§ **Prompt**: Would you copy all lines in the data that contain the word "computer"?

§ **Records for the task**:
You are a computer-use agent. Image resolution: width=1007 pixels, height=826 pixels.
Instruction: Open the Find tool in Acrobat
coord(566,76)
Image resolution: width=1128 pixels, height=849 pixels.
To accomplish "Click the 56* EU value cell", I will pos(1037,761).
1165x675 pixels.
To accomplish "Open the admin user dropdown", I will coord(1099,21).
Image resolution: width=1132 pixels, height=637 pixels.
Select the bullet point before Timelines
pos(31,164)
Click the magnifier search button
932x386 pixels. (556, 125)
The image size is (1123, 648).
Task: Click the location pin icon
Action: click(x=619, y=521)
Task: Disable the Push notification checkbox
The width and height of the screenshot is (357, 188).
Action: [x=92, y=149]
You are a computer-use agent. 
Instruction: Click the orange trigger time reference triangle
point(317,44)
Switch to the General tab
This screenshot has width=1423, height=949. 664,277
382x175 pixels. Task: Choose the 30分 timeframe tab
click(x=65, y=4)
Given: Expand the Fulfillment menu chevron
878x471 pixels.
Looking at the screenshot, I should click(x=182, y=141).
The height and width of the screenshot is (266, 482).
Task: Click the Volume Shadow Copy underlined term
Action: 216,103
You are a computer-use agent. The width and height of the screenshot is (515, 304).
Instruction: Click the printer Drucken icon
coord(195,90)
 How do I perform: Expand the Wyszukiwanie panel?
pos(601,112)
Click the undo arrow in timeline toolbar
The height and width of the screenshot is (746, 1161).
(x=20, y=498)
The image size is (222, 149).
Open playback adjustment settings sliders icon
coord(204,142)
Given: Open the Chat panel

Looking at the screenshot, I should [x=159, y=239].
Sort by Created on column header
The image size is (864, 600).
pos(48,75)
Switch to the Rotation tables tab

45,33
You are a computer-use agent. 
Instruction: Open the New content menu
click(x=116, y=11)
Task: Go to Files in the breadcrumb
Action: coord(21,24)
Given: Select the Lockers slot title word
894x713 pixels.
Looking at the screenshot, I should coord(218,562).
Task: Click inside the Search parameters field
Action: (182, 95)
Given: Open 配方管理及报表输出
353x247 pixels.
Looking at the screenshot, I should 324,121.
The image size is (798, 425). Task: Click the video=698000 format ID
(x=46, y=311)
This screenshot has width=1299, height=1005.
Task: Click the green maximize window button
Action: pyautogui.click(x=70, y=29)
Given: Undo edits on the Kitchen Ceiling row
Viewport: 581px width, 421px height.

§ **Task output**:
You are a computer-use agent. Image resolution: width=1007 pixels, height=826 pixels.
You are a computer-use agent. 
You are a computer-use agent. The width and height of the screenshot is (515, 304).
You are a computer-use agent. 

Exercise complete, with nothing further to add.